• **LIST OF TASKS**
A: Answer these from the lawn-aeration forum thread:
(i) What did rhancock screw the spikes onto?
(ii) What does rhancock say Kennards hire charges for its aerator, and for how long?
(iii) What did Sir Stinkalot bolt the bases onto?
B: Write out the lawn-aeration forum thread word for word from "Looking back now" up to and including "throughout the year.".
··· TEXT PROVIDED ···
Cheers...................Sean

----------


## rhancock

Lethal looking, maybe, but not all that sharp or pointy, really.  Most of my screwdrivers are more dangerous.  Of course if you stood on the cat while you're wearing them, you'd do some damage, so maybe they should have a warning on them: "Do not stand on pets while wearing spiky shoes" 
If I see some, I'll buy you a pair!  Actually I saw some in an op shop recently.

----------


## Geoff Dean

I had a pair that I have just thrown out...I found them fairly useless. 
They didn't stay on no matter what I tried and I found that I was getting stuck in the ground when I walked and would then try to either pull of my feet or trip me up. 
I ended up hiring a lawn aerator for a half day and found this to be a far better option.

----------


## rhancock

I sympathise! I bought mine 3 years ago, and using them with the straps supplied was hopeless. Graham Ross had a pair on Better homes and gardens last week, and his fell off straight away!  
So I've screwed mine to an old pair of sandals and they're just about usuable. I also found spraying them with lubricant helped too. Also try walk on a wet lawn, unless you've got heavy clay. In which case you will need more than a $ 30 pair of spikes! 
The aerators you hire are certainly the best option if you can justify the cost. Kennards hire have one for $34 for 4 hours, so once a year its not too bad. 
Or you could buy this one. 
And if you really want the spikes, here they are.

----------


## rhancock

or you could buy an ex hire one like this. 
But if I were buying one (which I might, next time I have to lay a lawn), I'd buy this one.  Here's the manufacturers page.

----------


## Sir Stinkalot

I think it would be fair to say that the spiked shoes were useless as sold off the shelf. After about 5 minutes I gave up on the straps and bolted the bases onto a pair of old Doc Martins (now very expensive aerating shoes). 
The first pair that I bought from B were impossible to get the spikes installed with the nylon nuts that they provided. I snapped a number of the spikes as it was impossible to get them to tighten. In the end I gave up and purchased regular nuts which seem to have worked ..... 
Looking back now it would appear that I have needed to replace much of the original purchase to make it fit for purpose ..... no wonder they don't sell them any more.

----------


## Speed80

I airate my lawn every year as i live at the base of teh hills and I have a small amount of clay in my soil. I hire a petrol powered airator from Kenards for around $80. 
Once airated I use wetting agent and I find I use less water and fertiliser throughout the year. 
All the best....
··· RECORDED INFORMATION ···
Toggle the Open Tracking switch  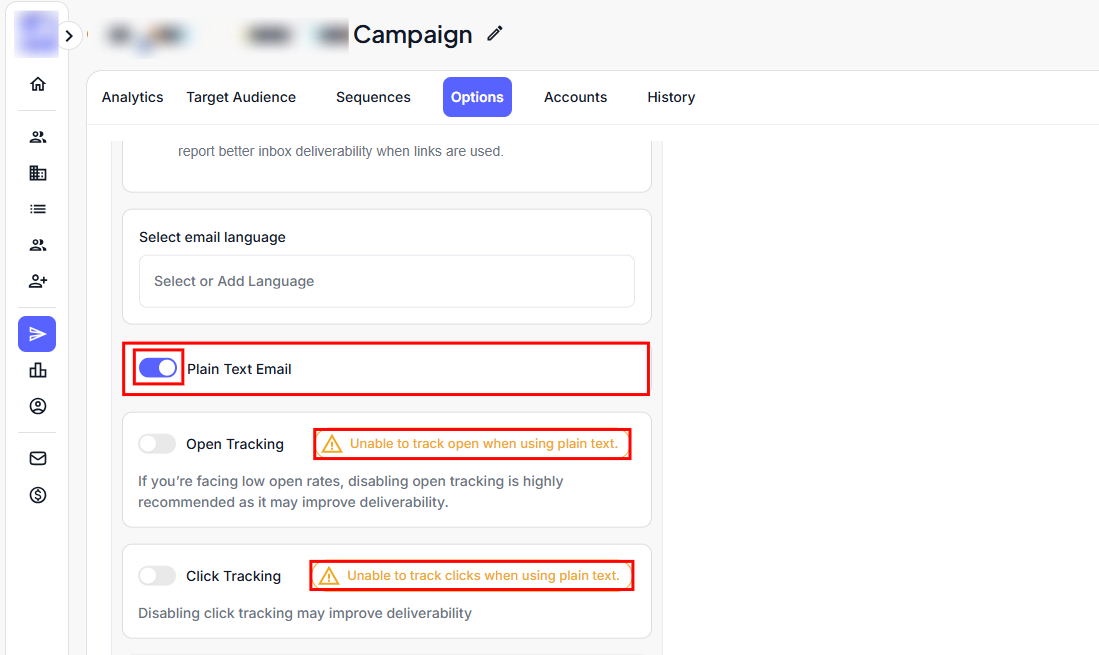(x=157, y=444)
···
··· RECORDED INFORMATION ···
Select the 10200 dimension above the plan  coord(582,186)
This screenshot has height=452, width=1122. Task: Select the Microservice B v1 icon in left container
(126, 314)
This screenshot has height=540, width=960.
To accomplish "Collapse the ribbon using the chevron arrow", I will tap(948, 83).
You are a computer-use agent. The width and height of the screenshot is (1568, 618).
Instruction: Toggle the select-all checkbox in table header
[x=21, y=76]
···
··· RECORDED INFORMATION ···
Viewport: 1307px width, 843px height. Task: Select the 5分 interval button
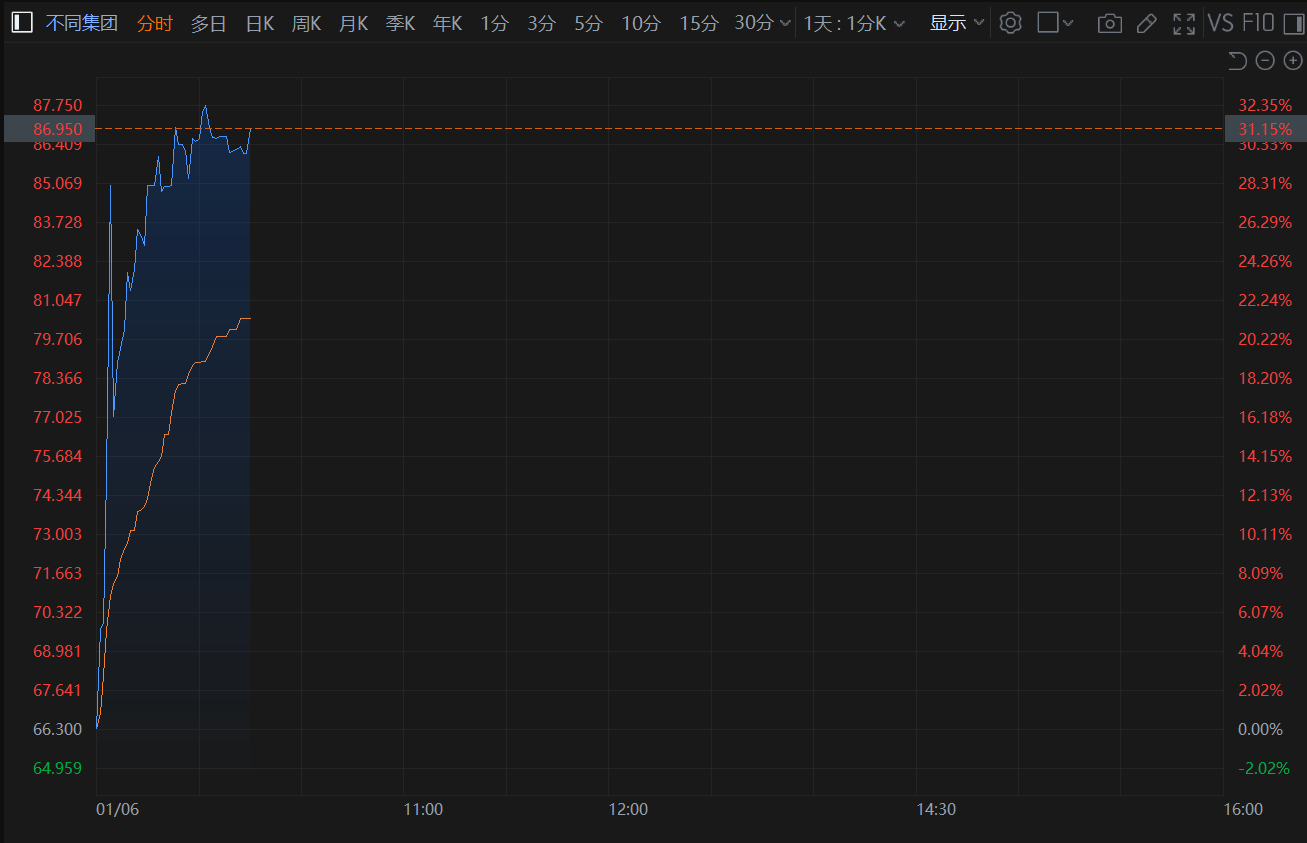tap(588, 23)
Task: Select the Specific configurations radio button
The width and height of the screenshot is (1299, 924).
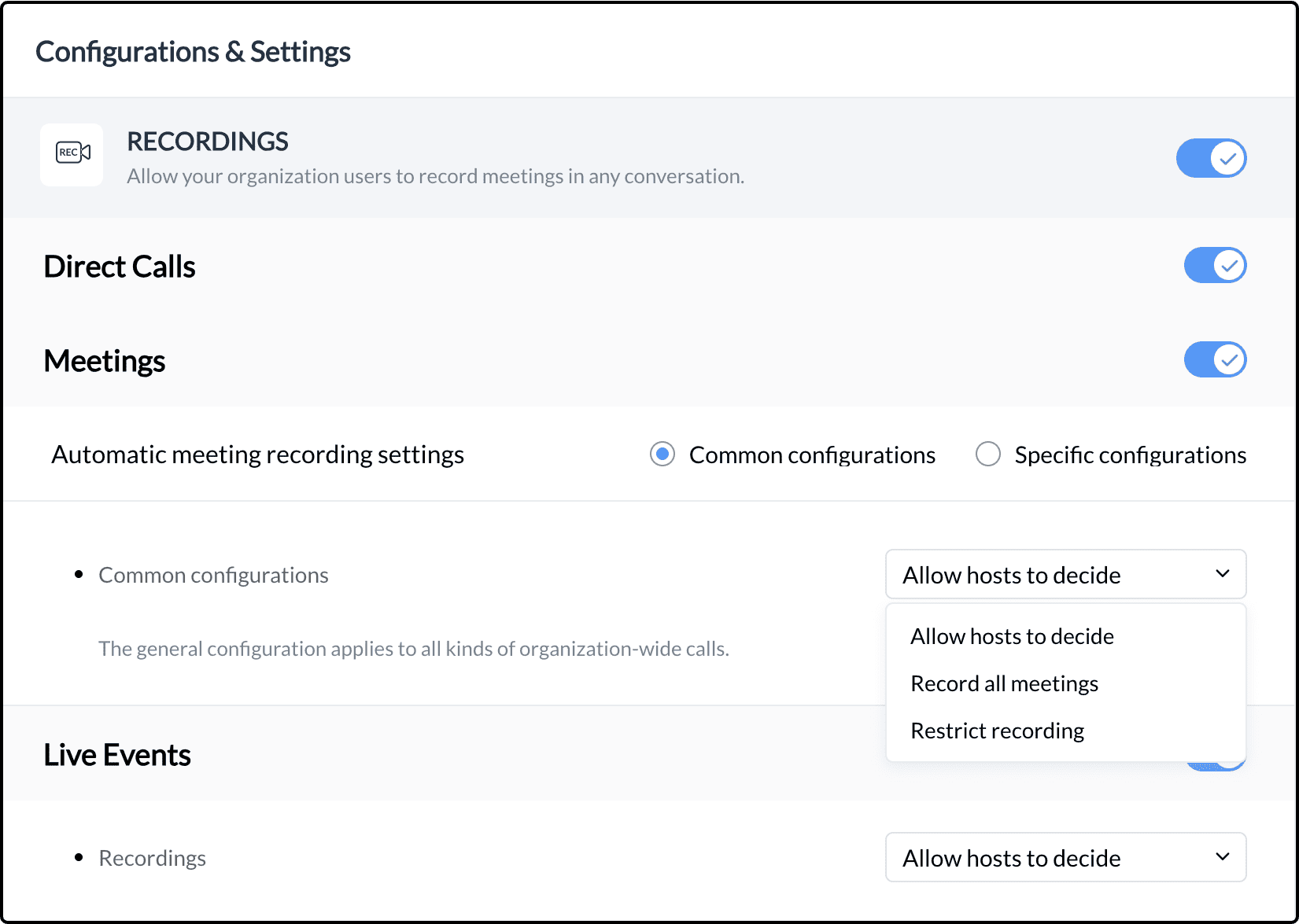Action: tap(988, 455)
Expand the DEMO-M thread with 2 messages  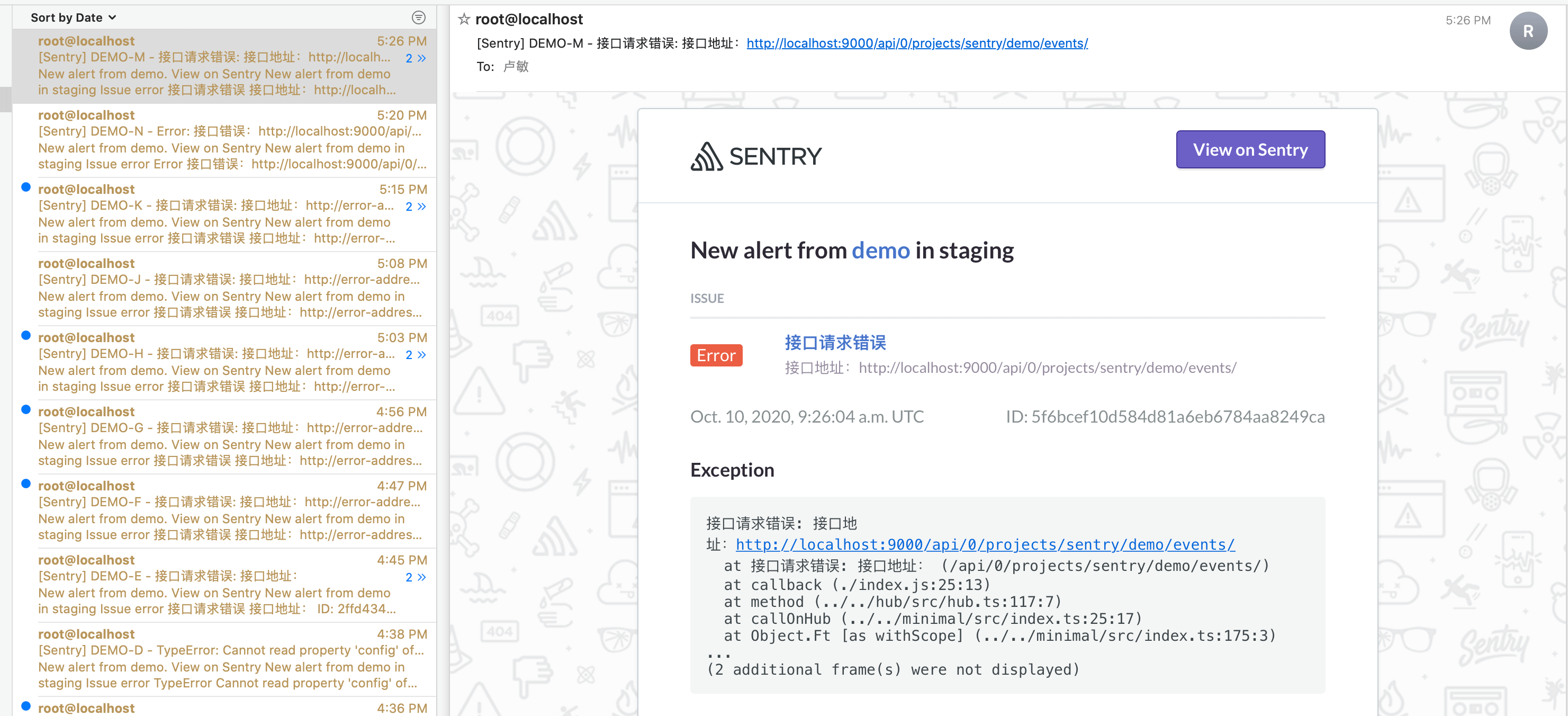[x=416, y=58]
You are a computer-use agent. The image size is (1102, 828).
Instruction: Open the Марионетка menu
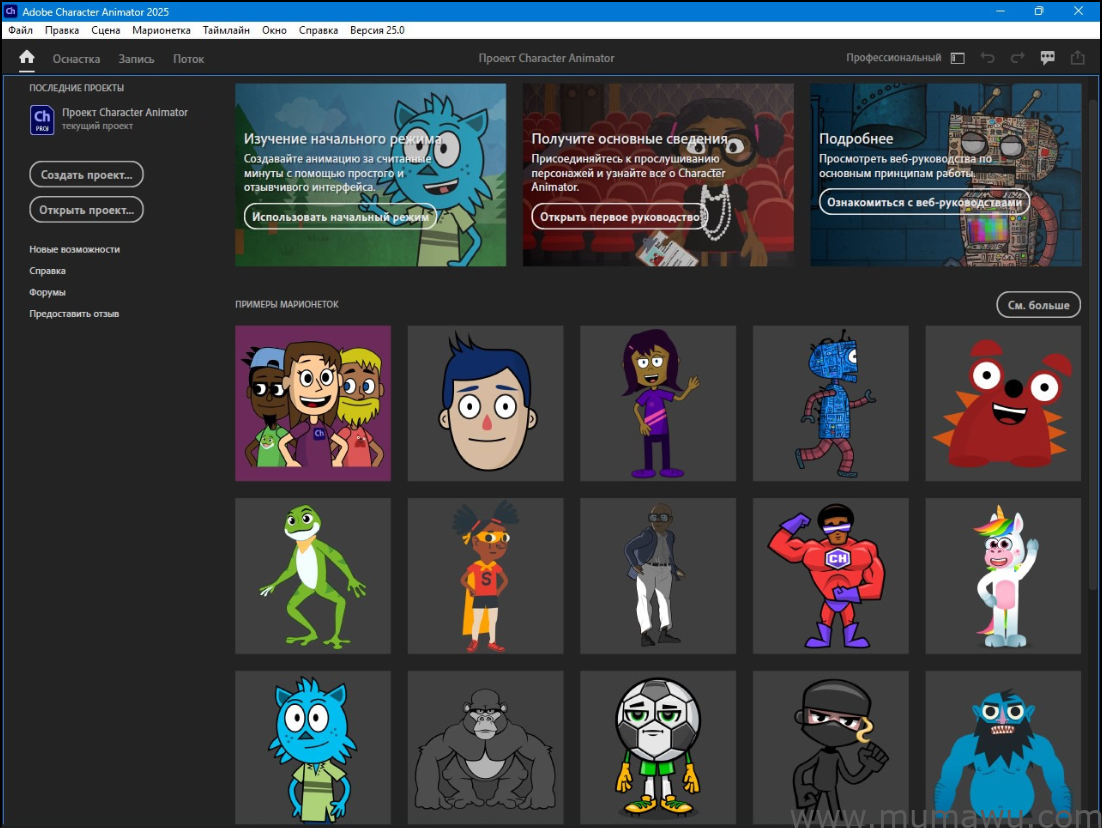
···
• **RESPONSES PER TASK**
A:
(i) An old pair of sandals
(ii) $34 for 4 hours
(iii) A pair of old Doc Martins

B:
Looking back now it would appear that I have needed to replace much of the original purchase to make it fit for purpose ..... no wonder they don't sell them any more.

----------


## Speed80

I airate my lawn every year as i live at the base of teh hills and I have a small amount of clay in my soil. I hire a petrol powered airator from Kenards for around $80. 
Once airated I use wetting agent and I find I use less water and fertiliser throughout the year.